Gilabola.com – Presiden Real Madrid Florentino Perez menyebut Cristiano Ronaldo sebagai ‘idiot dan orang sakit’ dan menyebut Jose Mourinho ‘egois’ dalam percakapan audio yang bocor.

Florentino Perez kini berada dalam sakit kepala yang besar usai serangan-serangannya kepada para legenda klub terus terkuak, dengan presiden Real Madrid itu secara beruntun melancarkan kata-kata brutal kepada Raul Gonzalez, Iker Casillas, Cristiano Ronaldo, dan Jose Mourinho.

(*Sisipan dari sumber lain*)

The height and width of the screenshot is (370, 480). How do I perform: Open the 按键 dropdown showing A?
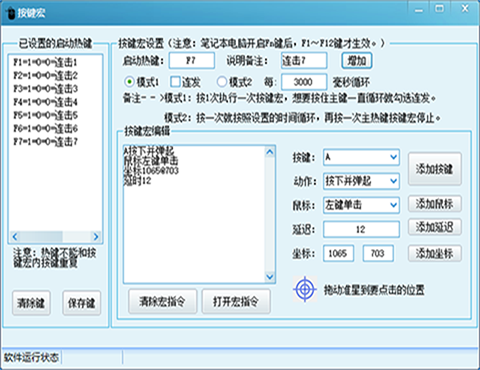(x=361, y=157)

Awal pekan ini sebuah rekaman audio lama bocor dan memperlihatkan bagaimana Florentino Perez menyebut duo legenda Raul dan Iker Casillas sebagai ‘penipu besar’, bahwa Raul menghancurkan Madrid dan bahwa Casillas hanya dipilih oleh Madrid karena dia populer di kalangan fans.

Advertisement

Sekarang sosok penggagas Liga Super Eropa itu semakin mendidih kepalanya lantaran rekaman lain kini terkuak saat dia melancarkan kata-kata kasar kepada legenda klub lainnya Cristiano Ronaldo, sembari juga menyerang Jose Mourinho dan agen Jorge Mendes.

Dalam rekaman terbaru yang bocor, presiden Real Madrid yang kontroversial itu tertangkap kamera sedang berbicara tentang Cristiano Ronaldo, yang merupakan pencetak gol terbanyak sepanjang masa klub dengan 450 gol di semua kompetisi, sebagai ‘orang idiot’.

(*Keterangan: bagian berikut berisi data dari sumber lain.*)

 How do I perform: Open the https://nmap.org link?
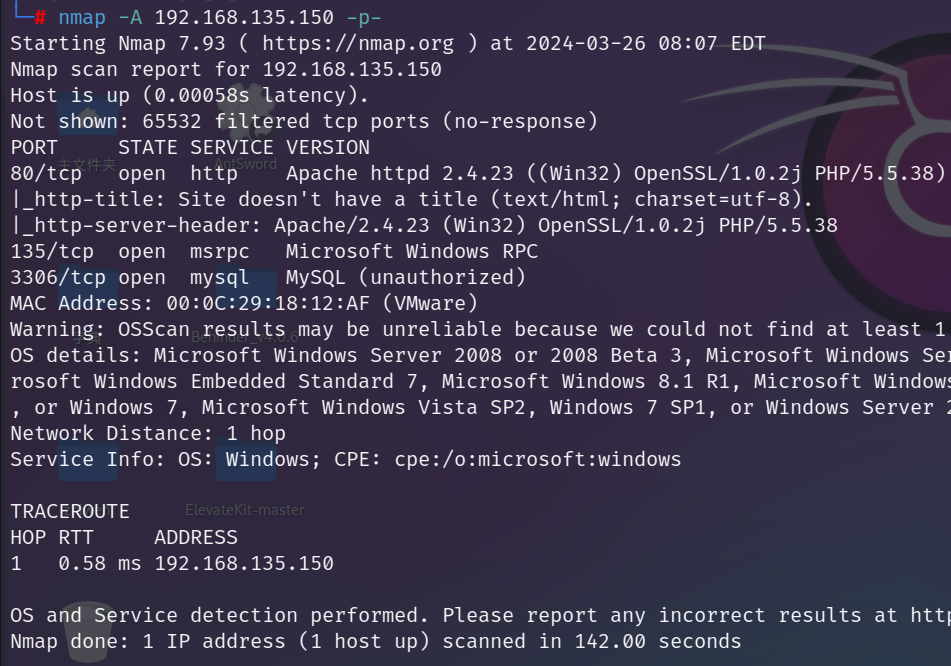click(358, 44)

Florentino Perez diduga telah mengatakan tentang Cristiano Ronaldo melalui Marca, “Dia gila. Orang ini idiot, orang sakit. Kamu pikir orang ini normal, tapi dia tidak normal, jika tidak, dia tidak akan melakukan semua hal yang dia lakukan.”

Selain menyerang superstar yang kini membela Juventus itu, Florentino Perez juga menyebut Jose Mourinho dan agen asal Portugal Jorge Mendes sebagai dua orang yang egois. Dia mengatakan, “Keduanya adalah orang-orang dengan ego yang mengerikan, keduanya manja, pelatih dan dia, dan mereka tidak melihat kenyataan, karena keduanya selalu berusaha untuk mendapatkan lebih banyak uang. Ini dua orang yang tidak normal.”

Konteks kata-kata kasar Florentino Perez itu sejauh ini masih belum diketahui, tetapi presiden Real Madrid itu mengklaim bahwa kebocoran rekaman audio lamanya itu terjadi karena keterlibatannya di Liga Super Eropa.